I'm no dax supporter, but it is genuinely weird to see people rooting against a Korean peace deal/de-escalation so they can make the already obvious to everyone who cares point that Trump is an incompetent moron.
i'm not rooting against a korean peace deal. i'm rooting for other people to understand that there is no possibility of a peace deal to exist within the framework announced.
as i've already mentioned, i think there is a chance that trump can work his magic on 'pub minds and spin them into accepting then north korea is going to have nukes and there is nothing we can do about it. i won't give him any credit for that, because process matters and if he does achieve that, he will have done so using a fundamentally dishonest process that is damaging to our democracy - but it will still be a slightly positive outcome.
Well, North Korea is definitely going to have nukes and it is definitely in our interest to forge an agreement that both provides peace and security to the Korean peninsula that doesn't involve us having an enormous military presence on hair trigger there and de-escalating the rhetoric (that, yes, Trump himself recklessly escalated) and avoiding a war.
Ok, the longheld belief was engaging with North Korea without them making concessions beforehand was not worth doing.

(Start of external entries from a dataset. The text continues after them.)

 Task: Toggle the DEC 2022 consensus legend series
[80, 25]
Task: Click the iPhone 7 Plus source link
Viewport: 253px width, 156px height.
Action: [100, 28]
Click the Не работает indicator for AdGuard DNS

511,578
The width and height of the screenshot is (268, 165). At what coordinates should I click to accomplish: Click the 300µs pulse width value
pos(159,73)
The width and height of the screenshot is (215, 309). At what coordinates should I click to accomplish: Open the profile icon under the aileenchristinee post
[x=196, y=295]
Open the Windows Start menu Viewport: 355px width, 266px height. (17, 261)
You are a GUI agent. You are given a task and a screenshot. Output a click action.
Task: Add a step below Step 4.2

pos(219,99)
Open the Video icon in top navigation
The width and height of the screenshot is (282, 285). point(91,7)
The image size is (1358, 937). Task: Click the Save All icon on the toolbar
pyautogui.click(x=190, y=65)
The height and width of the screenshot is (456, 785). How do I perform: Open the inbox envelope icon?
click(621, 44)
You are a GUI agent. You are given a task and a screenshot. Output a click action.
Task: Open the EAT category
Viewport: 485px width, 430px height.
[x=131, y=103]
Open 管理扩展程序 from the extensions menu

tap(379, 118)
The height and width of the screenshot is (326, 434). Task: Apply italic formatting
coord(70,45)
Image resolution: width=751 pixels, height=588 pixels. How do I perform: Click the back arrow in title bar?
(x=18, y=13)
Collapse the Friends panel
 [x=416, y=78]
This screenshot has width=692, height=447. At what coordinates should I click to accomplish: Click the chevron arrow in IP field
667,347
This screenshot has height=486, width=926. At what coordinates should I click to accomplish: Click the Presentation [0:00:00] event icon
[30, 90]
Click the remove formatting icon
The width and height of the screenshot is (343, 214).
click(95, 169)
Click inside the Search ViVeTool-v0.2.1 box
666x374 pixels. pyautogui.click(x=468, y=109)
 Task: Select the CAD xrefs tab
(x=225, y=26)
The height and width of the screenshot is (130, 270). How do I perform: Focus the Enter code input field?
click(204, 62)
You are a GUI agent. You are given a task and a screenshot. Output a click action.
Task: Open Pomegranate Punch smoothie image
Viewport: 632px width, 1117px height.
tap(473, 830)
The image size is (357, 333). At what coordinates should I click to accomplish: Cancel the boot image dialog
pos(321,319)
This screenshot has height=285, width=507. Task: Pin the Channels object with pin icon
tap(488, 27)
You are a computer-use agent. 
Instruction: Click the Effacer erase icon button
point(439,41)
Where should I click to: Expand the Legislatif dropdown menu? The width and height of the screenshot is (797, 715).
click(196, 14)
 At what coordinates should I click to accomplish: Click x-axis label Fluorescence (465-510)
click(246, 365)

Let's say we're beyond that stage and that we should work to improve relations to deter a nuclear attack. Why not just come out and say that as opposed to coming out and saying they are denuclearizing in a year which appears to be another bald faced lie. Does saying they're going to denuclearize when they have no intention to do so help with the original belief that improving relations will deter an attack? I don't believe anyone is rooting against a peace deal. Instead, much of the criticism has to do with the fact that they have no intention to denuclearize despite the fact that the current administration says otherwise.
The longstanding IR/Nat Sec realm conventional wisdom about how we were somehow going to isolate and "delegitimize" North Korea in to giving up their nuclear program was always a fantasy. Bolton and the neocon's hard power theories are horrifying, but saying you are going to invade to stop proliferation at least has a logic to it. The alternative is negotiating a deal with a country before they have a nuclear deterrent like in Iran.
Fast forward to-- now that North Korea has nuclear deterrence, why would they ever give it up?
We are now, of course, playing a stupid PR game on the surface level because Trump's brain is made out of tapioca pudding. But South Korea has a lot of interest in pursuing a more meaningful peace with the North and pursuing a new strategy. So far, they seem to be appreciative of the engagement by the US and seem to believe that progress is possible.
The path forward is figuring out what price North Korea can extract and what South Korea and the US can live with. An official end to the Korean War, normalization of relations between the North and South in exchange for some trust building timeline of actions by each party (easing of sanctions by the US, fewer troops on the peninsula, North Korea allows some sort of oversight of their arsenal or a more permanent testing halt) is the best case scenario in my mind. There are obviously lots of other bad options, but that is the best hope and not something that should be taken lightly.